I found this by upper-bounding the probability that a multinomial distribution with uniform bin probabilities yields an "atypical" observation, using Hoeffding's inequality. "Atypical" is here defined in the information-theoretic sense: An atypical observation is one whose logarithmic probability falls short of the expected logarithmic probability over the whole distribution (see Cover and Thomas' Elements of Information Theory, particularly chapter 11).

Some more details:

Let $p$ be point probabilities for a multinomial distribution with uniform bin probabilities:

$$ p(c) \ =\ \left( \frac{n!}{c_1!c_2!\cdots c_d!} \right) d^{-n}. $$

Notice that

$$ \ln p(c) \,+\, n\ln d \,\ =\ \ln \frac{n!}{c_1!c_2!\cdots c_d!}, $$

and thus

$$ \ln p(c) \,+\, n\ln d \;\leq\; \ln B \;\quad \iff\quad \frac{n!}{c_1!c_2!\cdots c_d!} \;\leq\; B. $$

Further, the entropy of the flat multinomial distribution is less than the entropy of $n$ samples from the flat categorical distribution with $d$ bins: The categorical includes order information as well as frequency information, while the multinomial only includes frequency information.

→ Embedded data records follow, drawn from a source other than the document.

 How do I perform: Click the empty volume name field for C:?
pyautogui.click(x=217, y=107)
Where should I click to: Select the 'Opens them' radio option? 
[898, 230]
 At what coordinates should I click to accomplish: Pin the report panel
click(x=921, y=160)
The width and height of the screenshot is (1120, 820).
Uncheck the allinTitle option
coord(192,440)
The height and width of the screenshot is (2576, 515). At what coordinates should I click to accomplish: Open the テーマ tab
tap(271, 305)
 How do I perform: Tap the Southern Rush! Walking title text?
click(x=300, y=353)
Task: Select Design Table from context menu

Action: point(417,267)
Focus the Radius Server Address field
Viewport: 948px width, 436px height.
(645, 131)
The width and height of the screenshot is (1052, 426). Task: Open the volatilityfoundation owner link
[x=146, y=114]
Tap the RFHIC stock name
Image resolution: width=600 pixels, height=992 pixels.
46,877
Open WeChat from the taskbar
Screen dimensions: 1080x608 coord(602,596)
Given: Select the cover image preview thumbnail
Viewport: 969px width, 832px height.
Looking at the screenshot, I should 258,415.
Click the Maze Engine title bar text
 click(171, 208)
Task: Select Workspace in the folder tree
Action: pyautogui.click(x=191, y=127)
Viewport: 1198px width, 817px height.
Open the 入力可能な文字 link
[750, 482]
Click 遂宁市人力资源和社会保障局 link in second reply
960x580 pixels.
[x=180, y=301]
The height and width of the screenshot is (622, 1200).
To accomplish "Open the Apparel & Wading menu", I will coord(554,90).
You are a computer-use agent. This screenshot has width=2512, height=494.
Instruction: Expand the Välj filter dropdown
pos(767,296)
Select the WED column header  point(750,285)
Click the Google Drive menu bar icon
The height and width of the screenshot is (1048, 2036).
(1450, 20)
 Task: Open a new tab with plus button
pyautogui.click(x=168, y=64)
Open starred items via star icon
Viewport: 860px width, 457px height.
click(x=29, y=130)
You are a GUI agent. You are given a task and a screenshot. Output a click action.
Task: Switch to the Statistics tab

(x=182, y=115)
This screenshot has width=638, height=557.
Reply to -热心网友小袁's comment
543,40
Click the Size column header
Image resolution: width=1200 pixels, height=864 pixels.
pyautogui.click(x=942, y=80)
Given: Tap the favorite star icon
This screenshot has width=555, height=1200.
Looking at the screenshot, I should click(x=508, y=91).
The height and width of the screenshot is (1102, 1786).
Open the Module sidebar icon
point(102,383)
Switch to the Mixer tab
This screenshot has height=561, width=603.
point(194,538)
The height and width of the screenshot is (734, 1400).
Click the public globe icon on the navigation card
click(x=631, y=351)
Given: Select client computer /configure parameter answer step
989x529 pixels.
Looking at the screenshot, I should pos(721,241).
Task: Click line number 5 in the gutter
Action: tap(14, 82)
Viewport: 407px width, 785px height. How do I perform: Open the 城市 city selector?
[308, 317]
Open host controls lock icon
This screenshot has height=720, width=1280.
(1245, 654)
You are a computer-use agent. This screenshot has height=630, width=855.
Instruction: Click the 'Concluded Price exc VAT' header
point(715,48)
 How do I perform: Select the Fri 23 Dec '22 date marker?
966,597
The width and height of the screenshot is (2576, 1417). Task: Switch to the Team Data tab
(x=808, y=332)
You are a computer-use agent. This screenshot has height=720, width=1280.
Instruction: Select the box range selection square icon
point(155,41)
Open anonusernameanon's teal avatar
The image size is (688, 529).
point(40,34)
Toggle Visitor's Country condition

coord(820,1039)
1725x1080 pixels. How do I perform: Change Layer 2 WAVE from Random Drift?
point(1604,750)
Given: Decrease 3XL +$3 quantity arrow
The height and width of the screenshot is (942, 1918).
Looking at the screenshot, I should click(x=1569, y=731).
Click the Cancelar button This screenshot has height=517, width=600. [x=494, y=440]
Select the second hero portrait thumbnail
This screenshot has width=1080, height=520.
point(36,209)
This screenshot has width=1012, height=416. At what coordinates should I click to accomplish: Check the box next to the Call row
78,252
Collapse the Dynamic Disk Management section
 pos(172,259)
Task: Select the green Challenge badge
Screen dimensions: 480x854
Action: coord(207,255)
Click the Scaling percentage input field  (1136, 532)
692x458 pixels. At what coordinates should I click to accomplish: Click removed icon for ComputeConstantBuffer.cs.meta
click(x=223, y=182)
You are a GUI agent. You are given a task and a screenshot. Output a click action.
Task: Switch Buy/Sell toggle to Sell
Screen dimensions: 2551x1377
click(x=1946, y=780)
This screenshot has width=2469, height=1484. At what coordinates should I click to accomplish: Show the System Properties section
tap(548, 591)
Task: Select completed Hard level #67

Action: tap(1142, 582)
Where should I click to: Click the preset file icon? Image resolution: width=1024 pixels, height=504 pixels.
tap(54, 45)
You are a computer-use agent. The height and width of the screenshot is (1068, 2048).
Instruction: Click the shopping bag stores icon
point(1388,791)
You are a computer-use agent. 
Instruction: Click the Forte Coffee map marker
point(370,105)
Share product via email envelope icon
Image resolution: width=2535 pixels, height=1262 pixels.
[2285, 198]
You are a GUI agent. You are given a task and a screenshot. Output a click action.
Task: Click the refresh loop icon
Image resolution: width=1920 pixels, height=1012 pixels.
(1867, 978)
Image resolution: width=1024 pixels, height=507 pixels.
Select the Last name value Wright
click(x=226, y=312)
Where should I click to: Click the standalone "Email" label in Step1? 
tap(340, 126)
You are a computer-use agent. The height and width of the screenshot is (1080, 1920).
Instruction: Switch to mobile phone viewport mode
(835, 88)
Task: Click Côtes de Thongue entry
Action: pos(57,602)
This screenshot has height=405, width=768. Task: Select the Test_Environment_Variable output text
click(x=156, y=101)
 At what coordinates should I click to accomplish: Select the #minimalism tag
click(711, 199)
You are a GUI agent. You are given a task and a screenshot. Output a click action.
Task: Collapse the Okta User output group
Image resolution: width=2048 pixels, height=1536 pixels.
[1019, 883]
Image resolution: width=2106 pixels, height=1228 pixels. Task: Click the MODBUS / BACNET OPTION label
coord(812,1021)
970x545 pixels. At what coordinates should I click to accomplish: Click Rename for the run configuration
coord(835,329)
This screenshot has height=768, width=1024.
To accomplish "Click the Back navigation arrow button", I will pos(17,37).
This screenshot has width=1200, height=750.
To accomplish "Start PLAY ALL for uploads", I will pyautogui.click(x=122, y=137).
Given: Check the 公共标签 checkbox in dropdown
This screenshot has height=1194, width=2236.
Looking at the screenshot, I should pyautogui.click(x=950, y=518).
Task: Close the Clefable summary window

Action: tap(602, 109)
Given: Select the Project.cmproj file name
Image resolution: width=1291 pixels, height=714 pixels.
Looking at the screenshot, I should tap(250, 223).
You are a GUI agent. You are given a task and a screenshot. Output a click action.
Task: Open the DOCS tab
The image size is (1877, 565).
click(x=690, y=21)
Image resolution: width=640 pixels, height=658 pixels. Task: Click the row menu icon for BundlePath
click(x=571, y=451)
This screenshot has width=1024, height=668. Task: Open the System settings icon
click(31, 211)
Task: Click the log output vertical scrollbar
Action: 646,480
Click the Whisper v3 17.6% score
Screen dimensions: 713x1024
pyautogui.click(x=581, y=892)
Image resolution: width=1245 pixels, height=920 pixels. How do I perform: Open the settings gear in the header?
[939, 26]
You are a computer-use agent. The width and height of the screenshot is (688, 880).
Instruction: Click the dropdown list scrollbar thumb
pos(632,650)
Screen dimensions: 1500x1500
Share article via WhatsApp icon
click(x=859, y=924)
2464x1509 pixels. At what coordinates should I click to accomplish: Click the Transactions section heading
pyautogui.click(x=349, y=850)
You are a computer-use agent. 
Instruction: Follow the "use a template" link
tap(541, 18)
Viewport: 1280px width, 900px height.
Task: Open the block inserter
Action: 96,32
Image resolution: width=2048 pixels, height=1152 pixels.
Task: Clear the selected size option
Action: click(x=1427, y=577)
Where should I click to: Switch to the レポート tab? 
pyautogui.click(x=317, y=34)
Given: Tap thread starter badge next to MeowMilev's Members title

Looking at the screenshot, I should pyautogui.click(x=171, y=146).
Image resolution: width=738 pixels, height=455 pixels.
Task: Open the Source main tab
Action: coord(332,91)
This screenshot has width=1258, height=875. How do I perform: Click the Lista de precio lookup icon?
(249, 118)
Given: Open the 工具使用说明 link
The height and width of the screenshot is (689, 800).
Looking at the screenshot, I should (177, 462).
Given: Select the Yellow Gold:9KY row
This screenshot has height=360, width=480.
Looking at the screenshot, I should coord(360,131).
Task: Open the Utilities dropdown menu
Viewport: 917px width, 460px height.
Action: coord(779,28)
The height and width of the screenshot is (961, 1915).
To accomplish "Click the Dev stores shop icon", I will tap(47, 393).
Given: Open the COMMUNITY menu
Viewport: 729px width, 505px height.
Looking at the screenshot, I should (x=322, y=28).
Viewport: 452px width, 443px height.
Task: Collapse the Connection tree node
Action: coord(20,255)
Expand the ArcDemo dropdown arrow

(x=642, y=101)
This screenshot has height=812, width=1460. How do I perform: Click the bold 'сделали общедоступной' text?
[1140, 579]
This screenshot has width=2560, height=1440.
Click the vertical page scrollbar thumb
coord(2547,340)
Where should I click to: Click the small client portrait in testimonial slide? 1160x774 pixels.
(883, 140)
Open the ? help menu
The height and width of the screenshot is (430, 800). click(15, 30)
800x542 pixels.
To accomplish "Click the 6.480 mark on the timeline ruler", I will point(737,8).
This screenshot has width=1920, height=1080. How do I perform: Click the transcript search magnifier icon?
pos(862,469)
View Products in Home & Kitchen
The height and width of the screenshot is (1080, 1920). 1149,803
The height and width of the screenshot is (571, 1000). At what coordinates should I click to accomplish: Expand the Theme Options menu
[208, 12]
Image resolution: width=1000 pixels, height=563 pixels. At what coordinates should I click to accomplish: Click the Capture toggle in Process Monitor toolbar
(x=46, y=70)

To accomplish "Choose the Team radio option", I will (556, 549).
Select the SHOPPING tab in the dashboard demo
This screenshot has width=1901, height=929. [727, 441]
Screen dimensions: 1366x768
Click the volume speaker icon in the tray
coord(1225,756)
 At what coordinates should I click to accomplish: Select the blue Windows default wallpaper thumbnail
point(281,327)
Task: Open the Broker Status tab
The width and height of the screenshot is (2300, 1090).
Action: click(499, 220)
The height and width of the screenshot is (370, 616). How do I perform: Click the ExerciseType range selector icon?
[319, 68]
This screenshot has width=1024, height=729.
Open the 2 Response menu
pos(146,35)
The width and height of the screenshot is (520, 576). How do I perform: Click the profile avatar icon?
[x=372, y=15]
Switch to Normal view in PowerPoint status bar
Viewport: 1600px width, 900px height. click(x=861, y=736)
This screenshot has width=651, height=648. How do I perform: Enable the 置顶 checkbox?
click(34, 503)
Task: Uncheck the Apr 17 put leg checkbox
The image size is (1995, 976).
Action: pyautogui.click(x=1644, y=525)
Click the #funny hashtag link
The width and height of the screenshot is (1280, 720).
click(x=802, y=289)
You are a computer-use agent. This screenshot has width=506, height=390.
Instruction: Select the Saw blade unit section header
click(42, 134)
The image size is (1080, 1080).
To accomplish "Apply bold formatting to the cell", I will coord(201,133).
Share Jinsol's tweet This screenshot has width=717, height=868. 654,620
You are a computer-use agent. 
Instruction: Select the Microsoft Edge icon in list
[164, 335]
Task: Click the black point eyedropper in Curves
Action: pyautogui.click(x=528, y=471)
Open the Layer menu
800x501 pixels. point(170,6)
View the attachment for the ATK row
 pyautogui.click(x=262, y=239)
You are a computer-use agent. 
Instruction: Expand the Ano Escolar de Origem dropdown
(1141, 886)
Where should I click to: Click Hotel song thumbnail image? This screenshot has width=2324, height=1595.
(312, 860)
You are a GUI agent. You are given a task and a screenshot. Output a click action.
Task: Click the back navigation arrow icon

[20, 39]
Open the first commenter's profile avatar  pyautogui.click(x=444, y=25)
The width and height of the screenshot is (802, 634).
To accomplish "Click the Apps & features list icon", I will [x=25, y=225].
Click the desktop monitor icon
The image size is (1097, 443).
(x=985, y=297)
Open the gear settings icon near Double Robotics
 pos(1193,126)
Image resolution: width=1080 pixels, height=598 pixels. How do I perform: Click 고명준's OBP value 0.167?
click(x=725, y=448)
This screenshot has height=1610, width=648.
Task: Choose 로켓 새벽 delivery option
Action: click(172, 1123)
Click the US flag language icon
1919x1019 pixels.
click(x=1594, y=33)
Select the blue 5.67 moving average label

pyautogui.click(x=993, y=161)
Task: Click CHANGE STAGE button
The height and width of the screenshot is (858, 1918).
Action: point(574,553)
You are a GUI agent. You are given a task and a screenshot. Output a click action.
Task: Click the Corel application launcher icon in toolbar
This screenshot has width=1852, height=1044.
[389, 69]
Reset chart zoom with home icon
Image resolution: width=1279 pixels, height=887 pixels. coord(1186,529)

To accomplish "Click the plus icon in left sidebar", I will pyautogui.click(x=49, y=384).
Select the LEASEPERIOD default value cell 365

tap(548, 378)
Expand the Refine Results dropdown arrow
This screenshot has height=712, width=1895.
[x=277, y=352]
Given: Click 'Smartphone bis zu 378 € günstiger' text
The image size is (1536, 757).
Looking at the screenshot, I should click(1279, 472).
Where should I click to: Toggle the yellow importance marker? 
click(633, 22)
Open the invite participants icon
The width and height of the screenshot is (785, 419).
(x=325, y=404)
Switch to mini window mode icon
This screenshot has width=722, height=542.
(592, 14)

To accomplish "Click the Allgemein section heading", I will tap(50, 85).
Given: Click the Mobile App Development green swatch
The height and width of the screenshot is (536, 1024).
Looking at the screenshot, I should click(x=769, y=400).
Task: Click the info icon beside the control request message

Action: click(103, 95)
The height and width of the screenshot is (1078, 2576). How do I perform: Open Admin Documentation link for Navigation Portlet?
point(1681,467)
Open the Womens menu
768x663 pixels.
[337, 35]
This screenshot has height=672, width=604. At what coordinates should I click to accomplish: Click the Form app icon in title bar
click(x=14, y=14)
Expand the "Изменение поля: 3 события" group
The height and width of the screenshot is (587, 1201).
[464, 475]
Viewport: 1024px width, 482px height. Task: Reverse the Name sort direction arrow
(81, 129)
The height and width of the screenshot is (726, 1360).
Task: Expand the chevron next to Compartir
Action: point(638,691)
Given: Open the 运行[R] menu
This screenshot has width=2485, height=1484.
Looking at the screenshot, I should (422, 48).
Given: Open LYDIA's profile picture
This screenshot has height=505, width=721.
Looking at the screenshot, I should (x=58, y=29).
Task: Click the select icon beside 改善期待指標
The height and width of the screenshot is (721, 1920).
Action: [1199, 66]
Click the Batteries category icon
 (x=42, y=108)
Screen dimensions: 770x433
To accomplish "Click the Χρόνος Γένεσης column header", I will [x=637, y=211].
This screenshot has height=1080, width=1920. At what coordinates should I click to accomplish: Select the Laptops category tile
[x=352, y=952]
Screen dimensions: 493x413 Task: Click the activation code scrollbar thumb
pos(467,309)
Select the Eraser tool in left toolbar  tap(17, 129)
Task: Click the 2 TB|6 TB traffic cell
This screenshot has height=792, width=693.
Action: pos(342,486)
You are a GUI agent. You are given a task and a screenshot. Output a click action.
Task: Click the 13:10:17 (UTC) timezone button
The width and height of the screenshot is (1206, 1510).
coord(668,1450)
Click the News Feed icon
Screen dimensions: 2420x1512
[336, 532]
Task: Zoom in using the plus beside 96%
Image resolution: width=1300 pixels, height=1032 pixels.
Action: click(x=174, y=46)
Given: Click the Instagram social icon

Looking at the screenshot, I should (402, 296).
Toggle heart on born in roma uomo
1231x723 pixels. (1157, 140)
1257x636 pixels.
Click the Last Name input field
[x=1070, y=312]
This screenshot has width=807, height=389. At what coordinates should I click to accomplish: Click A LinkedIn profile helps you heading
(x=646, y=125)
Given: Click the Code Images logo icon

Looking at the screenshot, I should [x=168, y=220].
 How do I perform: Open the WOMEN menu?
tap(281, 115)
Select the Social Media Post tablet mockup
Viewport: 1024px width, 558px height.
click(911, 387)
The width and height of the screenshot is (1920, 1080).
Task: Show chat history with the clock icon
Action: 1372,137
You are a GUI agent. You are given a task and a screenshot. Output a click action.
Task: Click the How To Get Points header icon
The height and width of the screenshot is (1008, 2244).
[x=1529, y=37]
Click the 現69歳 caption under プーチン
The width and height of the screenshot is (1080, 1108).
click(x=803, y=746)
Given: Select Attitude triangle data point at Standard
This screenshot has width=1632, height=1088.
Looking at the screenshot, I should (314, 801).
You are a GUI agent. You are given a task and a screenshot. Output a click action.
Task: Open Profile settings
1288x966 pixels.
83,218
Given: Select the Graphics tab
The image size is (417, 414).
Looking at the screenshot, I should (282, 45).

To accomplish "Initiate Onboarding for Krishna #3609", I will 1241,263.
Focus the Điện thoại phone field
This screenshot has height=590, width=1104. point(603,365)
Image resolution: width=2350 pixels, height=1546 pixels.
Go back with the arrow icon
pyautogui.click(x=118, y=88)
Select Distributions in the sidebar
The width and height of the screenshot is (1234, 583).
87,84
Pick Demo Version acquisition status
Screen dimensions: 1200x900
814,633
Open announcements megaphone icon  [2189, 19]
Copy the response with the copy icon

We thus have the following bound on the expected value of $-\ln p(c)$:

$$ E \left[\, -\ln p(c)\, \right] \ \leq\ n \cdot H\left( \frac{1}{d}, \frac{1}{d}, \ldots, \frac{1}{d} \right) \ =\ n\ln d, $$

or in other words, $-n\ln d \leq E[\ln p(c)]$.

Further, the minimum and maximum values of the random variable $\ln p(c)$ are

$$ a \; =\; \min_c \ln p(c) \; =\; \ln \frac{n!}{n!\, 0!\, 0!\, \cdots\, 0!} d^{-n} \; =\; -n\ln d; $$

$$ b \; =\; \max_c \ln p(c) \; =\; \ln \frac{n!}{(n/d)!\, (n/d)!\, \cdots\, (n/d)!} d^{-n} \; =\; \ln ( n! ) - d\ln ( (n/d)! ) - n\ln d. $$

The squared distance between these two extremes is consequently

$$ (a - b)^2 \ =\ \left( \ln ( n! ) - d\ln ( (n/d)! ) \right)^2. $$

We can now make the following comparisons:

\begin{eqnarray} \Pr\left\{ \frac{n!}{c_1!c_2!\cdots c_d!} < B \right\} & = & \Pr\left\{ \ln p(c) \,+\, n\ln d < \ln B \right\} \\ & \leq & \Pr\left\{ \ln p(c) \,-\, E[\ln p(c)] < \ln B \right\} \\ & = & 1 \,-\, \Pr\left\{ \ln p(c) \,-\, E[\ln p(c)] \geq \ln B \right\} \\ & \leq & 1 \,-\, \exp \left( -2 \left( \frac{\ln B}{\ln ( n! ) - d\ln ( (n/d)! )} \right)^2 \right). \end{eqnarray}

The first inequality follows from the fact that a proposition always has a lower probability than its logical consequences; the second is the application of Heoffding's inequality.

We thus have

$$ \Pr\left\{ \frac{n!}{c_1!c_2!\cdots c_d!} < B \right\} \ \leq \ 1\;-\;\exp \left( -2 \left( \frac{\ln B}{\ln ( n! ) - d\ln ( (n/d)! )} \right)^2 \right). $$

By multiplying by $d^n$, we obtain the inequality stated above, since the probability of a sample from a flat multinomial distribution is equal to the corresponding multinomial coefficient divided by $d^n$.